Capitalization concerns surface immediately. Some people like ALL CAPS, others are lower case freaks. That is par for the course in a world where search engines basically ignore case. (Sidenote: looking at the top search trends of the year, it appears that users use lower case in search engines, few bother these days with "Britney Spears" when "britney spears" will do. In this age of mobile phones, it seems that the shift key is being used less). Sidenote: we won't digress onto Camel Case discussions at this stage.

Most people think of Franco as synonymous with the band he founded: OK Jazz. But how do people deal with the abbreviation? How does one spell OK? Is it rather "Ok" or "O.K."? Opinions are varied. The OK Jazz band was so named because they began as the house band in the OK Bar in Leopoldville (now Kinshasa). It should be simple then: Franco & OK Jazz say - assuming you go with no dots.

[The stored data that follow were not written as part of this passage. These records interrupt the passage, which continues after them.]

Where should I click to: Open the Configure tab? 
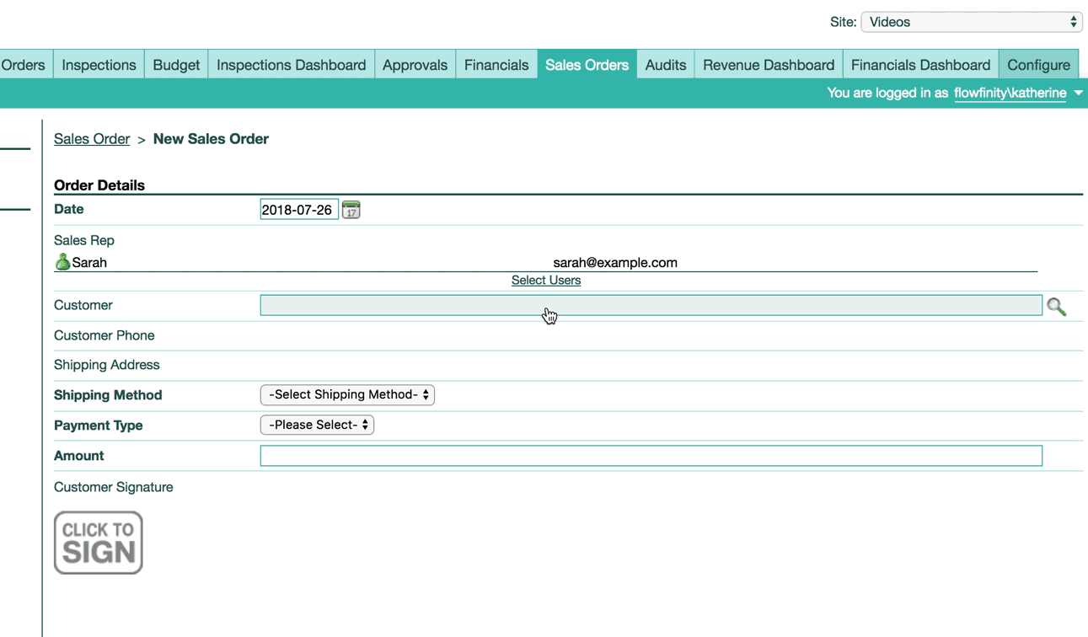click(1038, 65)
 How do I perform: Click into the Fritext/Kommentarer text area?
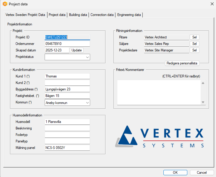159,92
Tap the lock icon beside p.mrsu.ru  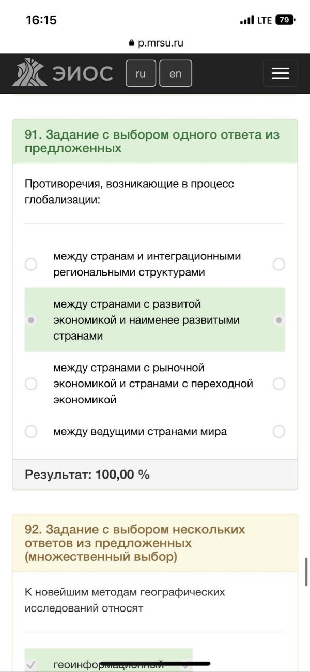tap(131, 43)
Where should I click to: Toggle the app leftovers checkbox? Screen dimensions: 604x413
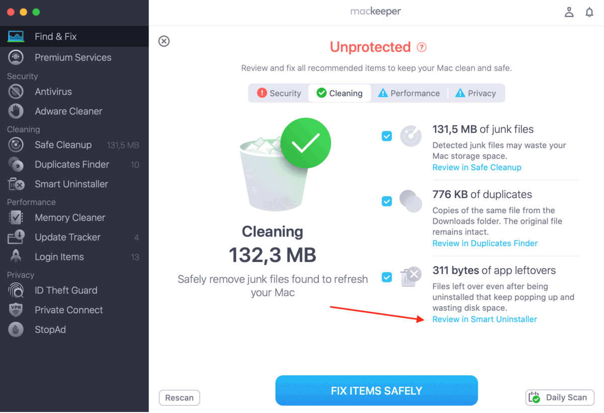(x=387, y=277)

Matter of punctuation however open up a can of worms; we stray onto typographical concerns, with pronounced eccentricity in the choice of separators. For delimiters, we see dots, semi-colons, slashes, commas and hyphens.

People have different conventions for conjunctions: it's a case of ampersands (&) for the many and fully spelled out for the few.

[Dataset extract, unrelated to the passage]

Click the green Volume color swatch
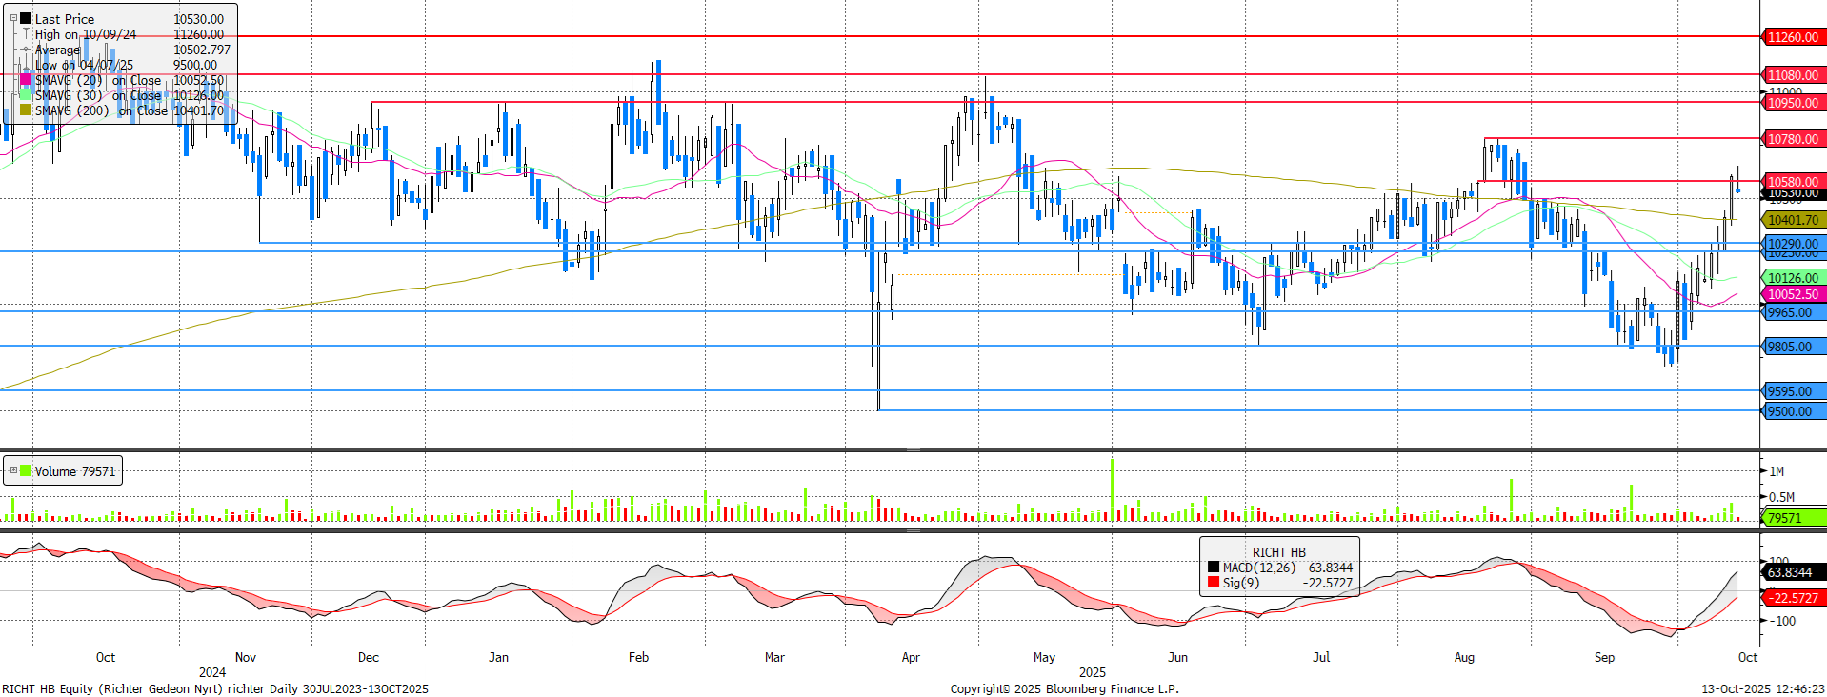Screen dimensions: 1827x697 point(26,470)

We have the language issue, the band was named in French so we'd expect "et", but some labelers are English-speakers hence we get a few instances of "and", "with" and "featuring" showing up. Incidentally the folks in the forums at MusicBrainz will regale you with tales about the epic wars over the conventions for dealing with the word "featuring". Briefly, some people spell it out, others contract to "feat" or "feat." - with the punctuation, or even further to "ft.". Suffice to say that it was much like the egg-cracking debate in Gulliver's Travels.

Lest you think that punctuation doesn't matter, let me interject the following anecdote. Tony! Toni! Toné! were named as such in their debut album, "Who?". In later albums, they were called Tony Toni Toné - with the exclamation points removed. Which is the more accurate name for the band I ask? Could you spin a story from the missing exclamation points? Well I'll engage in mindless speculation on this typographical mystery - stay with me. It's obvious: they changed record label and lost the rights to their name (much like The Jackson 5 had to become The Jacksons when they left Motown). They were shrewd in their negotiations and the price they paid was the removal of the exclamation points. The transformation was from 3 ejaculations (those 3 exclamation marks) to a sedate sentence, perhaps indicating a newfound maturity. Truth be told, the music was better without the exclamation histrionics yet it clearly is the same band. For what it's worth, Last fm and Amazon all normalize the name without the exclamation point. Anyway, I won't pursue this tall tale further. Back to Franco and OK Jazz...

The OK Jazz band was an orchestra with a shifting cast - in Congo and much of Africa after the second world war, there was a great flowering of such orchestras as proving grounds and incubators - so you have some renderings going with Orchestre OK Jazz. Again native language comes into play, for the English it's orchestra instead of the French orchestre.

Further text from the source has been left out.